It happens to me every year when the ground is cold and wet in March, when polite Easter talk involves pepper and egg sandwiches, and later, chocolate bunnies and those sugary Peeps.
It's the time when I ask questions of myself that I can't quite answer, like this one:
As a Christian, how can I reconcile writing a column where tart words and worse fly off my keyboard with Lent and the preparation for Easter?
I can't reconcile it. Not really. I wish I could, but I can't. Writing a column is by definition about putting yourself forward. It is not about sitting quietly and humbly in the back pew, your head down, begging for mercy.
Perhaps it should be. But it doesn't work that way. So I look out at the gray sky and quietly, rightly, pronounce myself a failure. That's what I do during Lent. The only difference is that this year, I've told you about it.
Just the other day, I offended a man I don't even know. I didn't mean to at first, but things escalated as they often do on social media, and then I offended with relish.
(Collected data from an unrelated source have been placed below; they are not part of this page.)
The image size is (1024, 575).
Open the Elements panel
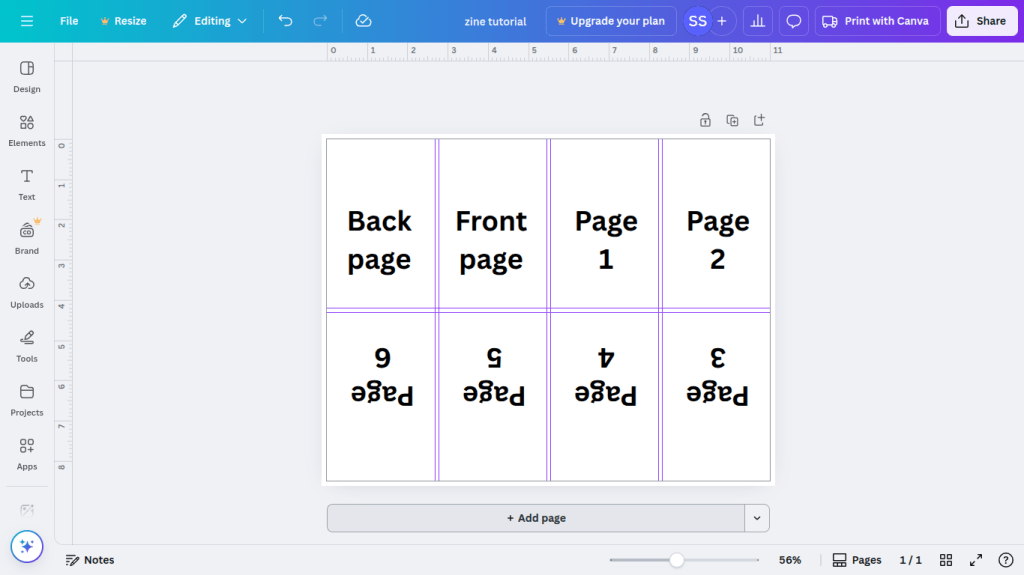[x=27, y=130]
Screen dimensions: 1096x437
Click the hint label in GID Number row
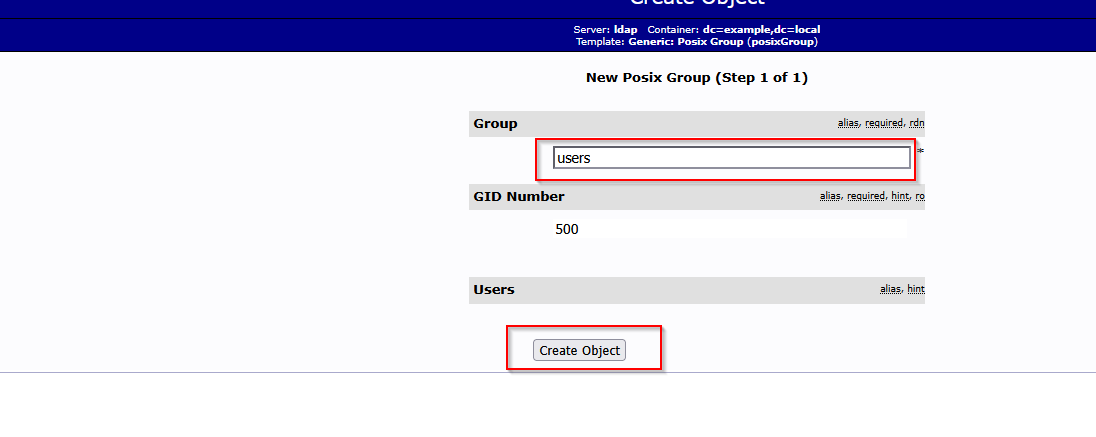pyautogui.click(x=900, y=197)
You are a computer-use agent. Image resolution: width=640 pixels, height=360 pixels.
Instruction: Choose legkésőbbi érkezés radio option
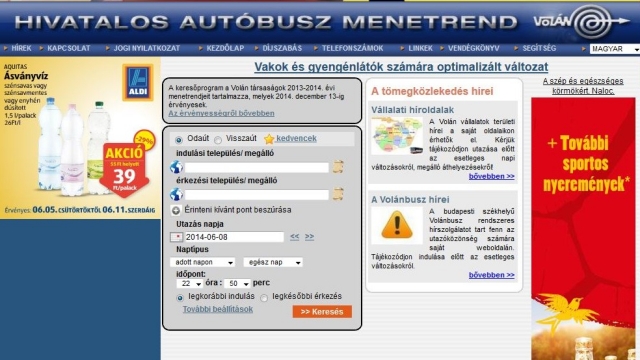[x=264, y=298]

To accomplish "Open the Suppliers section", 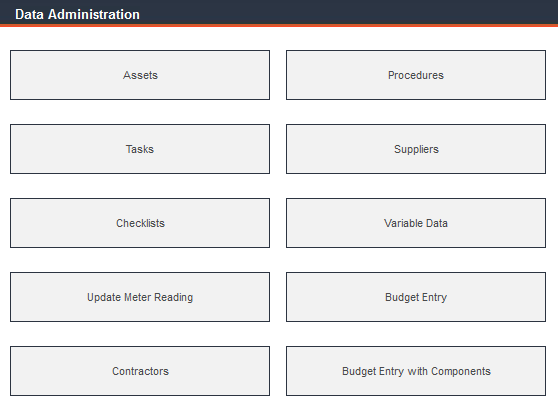I will click(416, 149).
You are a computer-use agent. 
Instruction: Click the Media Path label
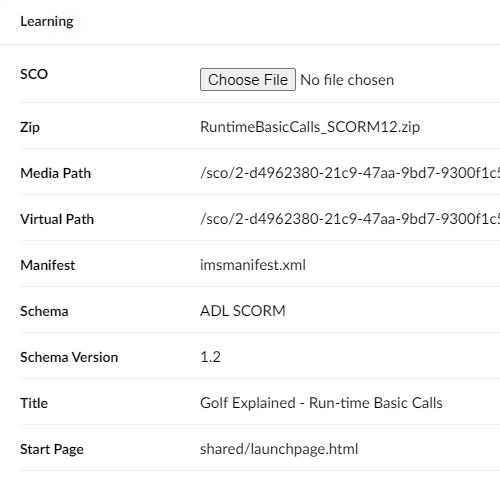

He wanted to make a life in politics and running for office. It was a dream of his. And I arrogantly told him that it was a bad idea, that a life of politics, even one on the far edges of the game of thrones, could be fascinating and compelling, yes, but ultimately, brutalizing.
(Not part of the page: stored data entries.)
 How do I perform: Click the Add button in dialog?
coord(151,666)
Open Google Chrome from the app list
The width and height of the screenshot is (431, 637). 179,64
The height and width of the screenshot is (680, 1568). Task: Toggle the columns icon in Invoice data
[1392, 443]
To survive in politics, he'd need a thick skin, I said, but once he jumped into the game, his skin would just keep on getting thicker, and eventually, the man he had once been might become unrecognizable.
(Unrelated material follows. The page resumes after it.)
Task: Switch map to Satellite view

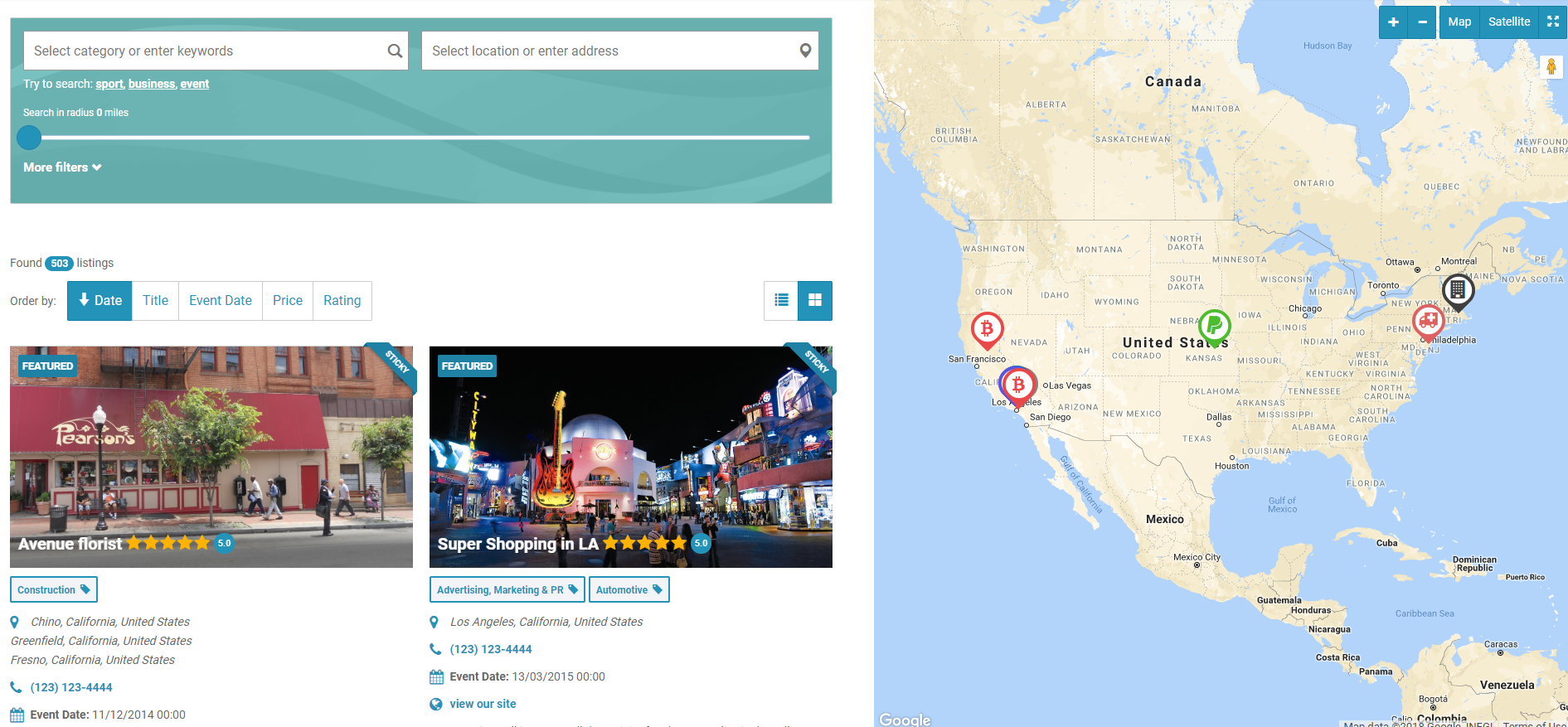Action: point(1508,22)
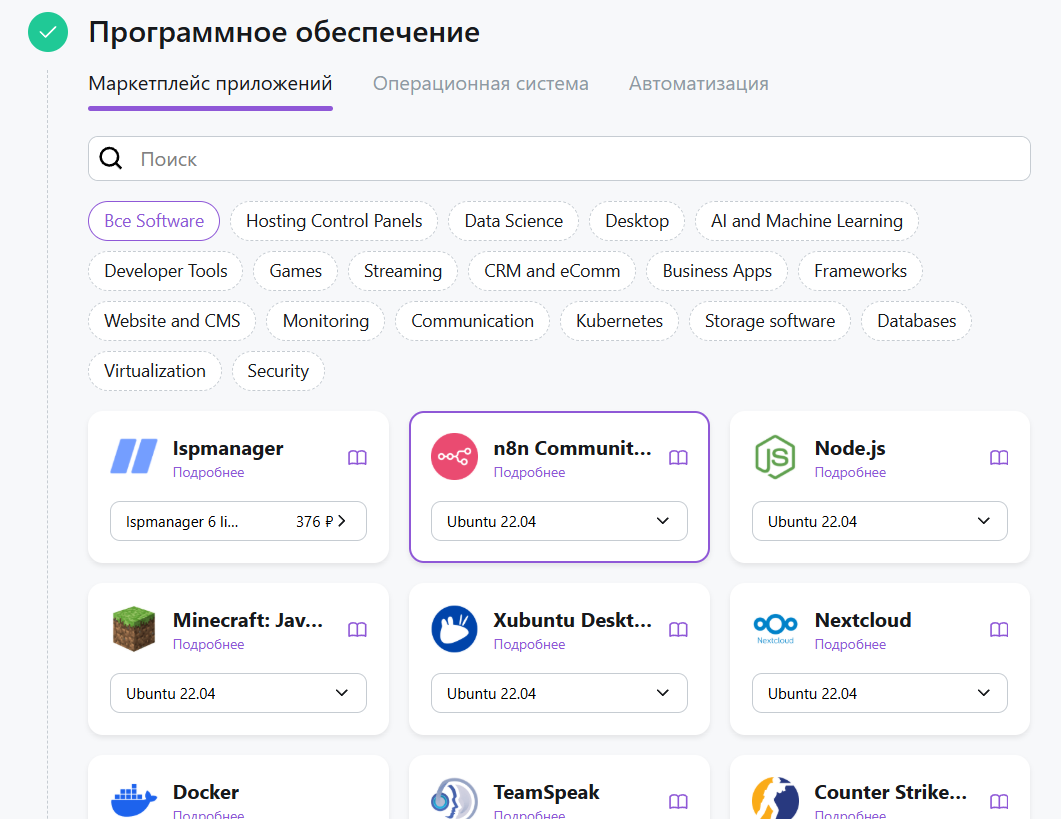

We all grow thick armor of some kind to survive emotionally in the world. But a life in politics, with all its spin and lies, is especially brutalizing. And the most effective politicians are the silky ones. They use empathy and reason as their weapons.
So I told him that politics was a brutalizing business, and he became angry, as if I was trying to deny him his destiny. Then I became angry and said stupid things, and we insulted each other. Under most circumstances, I would have forgotten it and moved on.
But it was around the day some good and trusted friends and I recorded the most recent episode of my "The Chicago Way" podcast, and it was almost by accident that the issue bubbled up again when I mentioned that it was Lent.
Kristen McQueary, a Chicago Tribune columnist and editorial board member, joined me, and editorial cartoonist Scott Stantis, and my friend Jeff Carlin, of course, the WGN producer who handles the heavy work of the podcast.
Journalists don't talk about Lent as a rule. Perhaps that's because to talk about Lent is to inevitably cast yourself as some kind of wild-eyed heretic in the journalism world. So I asked Kristen, who was with her daughter, Ellie, and Scott and Jeff whether it's possible to write a column where you call people out and reconcile that with the spiritual preparation required of Lent.
"It's a question I've asked myself a million times, and as a cartoonist, my job is to be even meaner than you are," Stantis joked. "I've asked a number of priests this question, that we're supposed to be forgiving and kind, and yet in my faith, every priest I've asked said 'I think God understands.'"
"I think it's hard to reconcile what we do with that idea of forgiveness," said McQueary, "with turning the other cheek and being humble and not putting yourself out there."
For Christians, there's probably no more challenging season than Lent. It's the time when many ask questions of themselves.
One-third of the world's population considers itself Christian, with more than 2 billion adherents. Yet the 40 days of Lent -- when many prepare themselves for the resurrection of Christ from the dead -- is all but an unknown subject for public discussion.
You might say it is taboo.
You'd think that something affecting more than 2 billion people might be a subject of discussion. And with so much happening in the Christian world, at a time when so many are falling away, isn't it odd that we say so little about it? Millennials are falling away too, and older Christians all but hide their faith, or soften it, pounding it into previously unrecognizable forms rather than be mocked in an increasingly militant secular world that loudly professes a tolerance of diverse views.
So what do we talk about when we don't talk about Lent?
We talk safely of corned beef on St. Patrick's Day, and later of chocolate bunnies and candied Peeps. And these last two are props -- whether we acknowledge this or not -- for the fertility rites of earth worship. That's how Easter becomes safe.
But Lent isn't about sugar. Lent isn't safe. Ultimately, for many Christians, Lent is difficult, a struggle, like a war, and every year I fail.
I wish I had some glib answers, but I don't. Outside there is a gray sky and the black limbs of trees. Closing my eyes, I can see the places where I fall, and I ask for mercy.